Right now, plaintiffs pay ordinary income rates on their recoveries.

Funders pay capital gains rates – or, if they are foreign, nothing at all.

The Hern-Tillis bill closes that gap, taxing litigation funding profits at the top individual rate plus a 3.8% surcharge for using American courts as an investment vehicle.

The Wall Street Journal editorial board backed it.

A coalition of American businesses and trade groups wrote Congress demanding its passage.

The logic is airtight: if you tax something, you get less of it.

Right now, the tax code hands out a subsidy for foreign money to flood American courtrooms.

This bill ends that subsidy.

The Costs Are Hitting Your Wallet Right Now

This is not an abstract policy debate.

The U.S. Chamber of Commerce estimated excessive litigation costs American households roughly $4,200 each.

Those costs don't come from nowhere.

They show up when a manufacturer delays hiring because it just spent millions defending a meritless suit.

They show up when an energy company pulls back investment after a foreign-backed lawsuit ties up a project for years.

They show up when prices quietly climb for everyone buying the product.

Factories, trucking firms, and energy producers in red-state America are absorbing these costs – and the people collecting on the other end are overseas investors paying no American taxes on the transaction.

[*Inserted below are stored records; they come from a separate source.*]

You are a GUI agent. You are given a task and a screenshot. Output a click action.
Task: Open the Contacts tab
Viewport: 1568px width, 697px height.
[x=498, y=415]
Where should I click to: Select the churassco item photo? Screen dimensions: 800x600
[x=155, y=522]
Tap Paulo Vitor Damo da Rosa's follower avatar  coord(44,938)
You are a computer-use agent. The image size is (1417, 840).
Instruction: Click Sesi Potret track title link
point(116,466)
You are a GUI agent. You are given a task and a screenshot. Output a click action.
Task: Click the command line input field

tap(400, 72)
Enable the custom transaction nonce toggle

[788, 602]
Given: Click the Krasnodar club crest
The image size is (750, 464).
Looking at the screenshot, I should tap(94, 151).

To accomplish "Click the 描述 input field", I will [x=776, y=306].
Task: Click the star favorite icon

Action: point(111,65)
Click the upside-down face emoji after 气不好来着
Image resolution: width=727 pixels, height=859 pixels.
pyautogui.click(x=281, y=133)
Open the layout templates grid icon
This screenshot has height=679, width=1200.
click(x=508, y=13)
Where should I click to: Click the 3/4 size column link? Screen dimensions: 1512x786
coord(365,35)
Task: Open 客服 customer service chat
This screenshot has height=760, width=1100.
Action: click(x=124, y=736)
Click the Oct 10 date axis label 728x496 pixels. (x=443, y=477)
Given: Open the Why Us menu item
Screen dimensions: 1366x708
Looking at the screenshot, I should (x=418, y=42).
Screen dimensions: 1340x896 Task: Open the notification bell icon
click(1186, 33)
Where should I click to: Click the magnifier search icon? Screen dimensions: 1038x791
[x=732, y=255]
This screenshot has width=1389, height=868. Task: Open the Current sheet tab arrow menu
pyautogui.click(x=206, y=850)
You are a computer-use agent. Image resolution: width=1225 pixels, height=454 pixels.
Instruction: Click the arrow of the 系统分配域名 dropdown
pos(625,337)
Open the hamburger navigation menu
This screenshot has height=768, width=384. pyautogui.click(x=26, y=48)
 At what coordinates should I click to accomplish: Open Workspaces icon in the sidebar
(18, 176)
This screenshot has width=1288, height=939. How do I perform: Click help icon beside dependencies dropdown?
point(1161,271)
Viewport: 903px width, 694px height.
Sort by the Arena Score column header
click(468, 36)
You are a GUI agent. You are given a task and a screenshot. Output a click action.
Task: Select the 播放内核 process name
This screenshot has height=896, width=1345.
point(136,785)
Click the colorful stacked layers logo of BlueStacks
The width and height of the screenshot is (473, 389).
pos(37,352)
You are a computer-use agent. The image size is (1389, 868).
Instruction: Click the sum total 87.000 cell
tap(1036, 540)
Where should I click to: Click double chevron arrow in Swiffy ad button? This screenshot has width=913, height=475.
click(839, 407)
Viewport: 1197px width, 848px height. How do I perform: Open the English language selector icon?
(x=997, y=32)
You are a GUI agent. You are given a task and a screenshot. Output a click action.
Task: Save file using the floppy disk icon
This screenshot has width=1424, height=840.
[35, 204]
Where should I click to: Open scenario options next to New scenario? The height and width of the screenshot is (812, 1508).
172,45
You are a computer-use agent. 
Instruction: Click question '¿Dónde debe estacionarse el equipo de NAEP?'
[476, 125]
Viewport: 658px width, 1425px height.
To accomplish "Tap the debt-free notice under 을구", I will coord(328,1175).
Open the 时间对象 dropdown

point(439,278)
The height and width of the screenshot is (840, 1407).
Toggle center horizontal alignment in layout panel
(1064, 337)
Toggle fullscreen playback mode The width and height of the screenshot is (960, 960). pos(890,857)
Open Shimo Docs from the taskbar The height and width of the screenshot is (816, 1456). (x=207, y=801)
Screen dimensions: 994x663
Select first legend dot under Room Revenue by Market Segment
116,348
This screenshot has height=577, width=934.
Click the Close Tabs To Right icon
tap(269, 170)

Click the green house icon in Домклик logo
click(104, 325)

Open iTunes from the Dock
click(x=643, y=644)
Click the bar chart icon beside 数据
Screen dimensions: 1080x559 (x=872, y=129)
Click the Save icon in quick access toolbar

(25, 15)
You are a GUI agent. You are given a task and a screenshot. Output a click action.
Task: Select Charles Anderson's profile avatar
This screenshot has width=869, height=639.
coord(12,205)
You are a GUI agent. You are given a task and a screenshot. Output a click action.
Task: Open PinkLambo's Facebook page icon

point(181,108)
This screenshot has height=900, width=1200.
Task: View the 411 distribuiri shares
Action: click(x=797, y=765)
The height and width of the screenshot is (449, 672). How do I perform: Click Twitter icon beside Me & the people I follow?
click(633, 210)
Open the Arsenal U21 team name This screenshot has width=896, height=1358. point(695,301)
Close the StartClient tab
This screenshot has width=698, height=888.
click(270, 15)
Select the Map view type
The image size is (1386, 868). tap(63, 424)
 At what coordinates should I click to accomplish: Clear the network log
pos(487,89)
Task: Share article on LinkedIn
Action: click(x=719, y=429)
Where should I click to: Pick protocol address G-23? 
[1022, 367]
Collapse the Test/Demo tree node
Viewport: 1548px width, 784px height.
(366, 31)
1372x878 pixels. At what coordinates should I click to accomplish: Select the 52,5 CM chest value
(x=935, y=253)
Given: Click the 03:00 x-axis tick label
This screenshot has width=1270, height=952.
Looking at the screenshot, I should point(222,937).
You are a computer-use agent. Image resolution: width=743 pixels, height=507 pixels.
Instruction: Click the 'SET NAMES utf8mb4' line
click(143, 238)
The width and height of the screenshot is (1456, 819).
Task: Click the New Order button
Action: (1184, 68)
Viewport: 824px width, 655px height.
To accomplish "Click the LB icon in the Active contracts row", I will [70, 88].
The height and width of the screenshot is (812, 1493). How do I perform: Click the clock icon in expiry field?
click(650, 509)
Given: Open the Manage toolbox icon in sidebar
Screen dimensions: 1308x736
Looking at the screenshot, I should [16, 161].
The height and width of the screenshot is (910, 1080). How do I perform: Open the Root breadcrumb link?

No other country tolerates this.

China would never allow American-backed money to quietly steer lawsuits inside Chinese courts.

The MAGA movement was built on the principle that Americans should not be played for suckers – not by Beijing, not by foreign sovereign wealth funds, and not by foreign billionaires using American environmental groups as legal proxies.

Congress should pass the Hern bill now.

If the Senate's plaintiff-bar allies use procedure to kill it, President Trump should make clear through executive action that American courts are not a tax-free profit center for foreign interests.

Sources:

  • Will Chamberlain, "Foreign Money Is Gaming Our Courts. American Families Are Paying for It," Human Events, May 13, 2026.
  • "Ending a Tax Break for Lawsuits," The Wall Street Journal, June 4, 2025.
  • "Tillis Introduces Legislation to Target Predatory Litigation Funding Practices," Sen. Thom Tillis Press Release, May 24, 2025.
  • "The ExxonMobil Lawsuit: Foreign Entities Are Funding Lawsuits to Target American Businesses," Institute for Legal Reform, February 12, 2025.
  • "Setting the Record Straight on Third-Party Litigation Funding," U.S. Chamber of Commerce, October 15, 2024.
  • "Policy Brief: Third-Party Litigation Funding," Institute for Energy Research, May 2026.